Study in rats and fruit flies suggests that these drugs could inspire better, ketamine-like antidepressants

by Cici Zhang
June 13, 2018 | A version of this story appeared in Volume 96, Issue 25


Micrographs of neurons showing synaptic growth
Credit: Cell Reports
Rat neurons treated with DMT grew more synapses (yellow) than untreated neurons (top).

About one-third of people with depression do not find relief from their symptoms with current drugs for the disease. In recent years, psychiatrists have become interested in using low doses of the anesthetic ketamine as an antidepressant because it often works in patients who don’t respond to conventional drugs and it acts fast—having an effect within hours instead of weeks or even months. But the drug has undesirable side effects. It can produce out-of-body feelings and hallucinations, and it has the potential for abuse. Scientists would like to understand how ketamine works as an antidepressant so they can design new molecules that lack the negative aspects of the anesthetic.

Structures of three psychedelic compounds: LSD, DOI, and DMT.

Now, a study reports that other psychedelic compounds have similar effects on neurons as ketamine does: They promote the growth of connections between neurons (Cell Rep. 2018, DOI: 101016/j.celrep.2018.05.022). The work suggests new chemical scaffolds that could mimic ketamine’s antidepressant properties, says lead author David Olson of the University of California, Davis.

Previous research had shown that ketamine can rapidly grow synapses—the connections between neurons—in brain areas that regulate emotion and mood, possibly accounting for the drug’s fast-acting therapeutic effects. In the current study, the UC Davis team found that several psychedelic compounds—for example, N,N-dimethyltryptamine (DMT), 2,5-dimethoxy-4-iodoamphetamine (DOI), and lysergic acid diethylamide (LSD)—increased the number of synaptic connections in the brains of rats and fruit flies, as well as in cultured neurons from the animals. As with ketamine, the effects of the drugs were long lasting. When the researchers injected rats with DMT, which is found in an Amazonian herbal tea called ayahuasca, they still observed synaptic changes 24 hours later, well after the animals had cleared the drug from their bodies, Olson says. The team previously had demonstrated that DMT produced antidepressant-like effects and stopped behaviors that resemble posttraumatic stress disorder in rats (ACS Chem Neurosci. 2018, DOI: 10.1021/acschemneuro.8b00134).

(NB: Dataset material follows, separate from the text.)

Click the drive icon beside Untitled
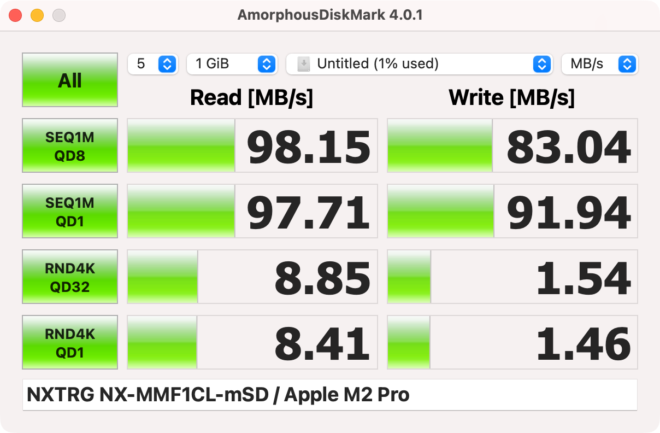Screen dimensions: 660x433 (303, 64)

In the new study, the scientists also determined that these other psychedelics promote synaptic growth through a similar signaling pathway involving the protein mTOR that ketamine does. Ronald Duman, a neuroscientist at Yale University who studies ketamine, says that the findings are “interesting and important” because they could explain how these agents might treat mood disorders. While ketamine activates the mTOR pathway by blocking N-methyl-D-aspartate receptors on neurons, the psychedelic compounds do so via activating a different target, the 5-HT2A receptor, which according to Duman suggests a novel approach for treating depression.

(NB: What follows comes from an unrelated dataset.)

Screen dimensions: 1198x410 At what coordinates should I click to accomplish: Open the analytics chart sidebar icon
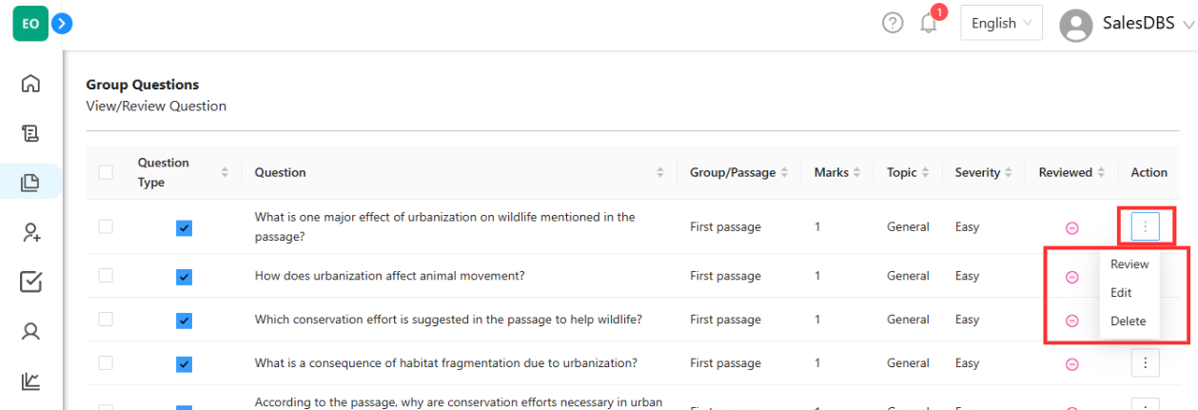(30, 381)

Roland Griffiths, a neuroscientist at Johns Hopkins University School of Medicine agrees that the new study is important. “Almost nothing is known about the neural mechanisms underlying the ability of psychedelics to produce enduring change in moods, attitudes, and behavior”he says.

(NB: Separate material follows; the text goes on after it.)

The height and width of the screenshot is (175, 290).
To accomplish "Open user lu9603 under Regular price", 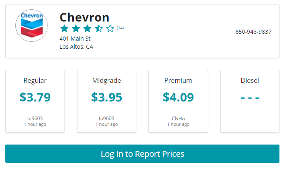I will 35,119.
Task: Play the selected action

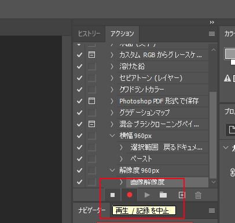Action: [147, 195]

But David Feifel, a professor emeritus of psychiatry at University of California, San Diego, who has used ketamine to treat patients with depression, says more work is needed before the reported mechanisms can be identified as those responsible for these drugs’ antidepressant properties. The next step, he says, would be to block the pathway outlined in this study and then see if that prevents the drugs from producing an antidepressant effect in animals.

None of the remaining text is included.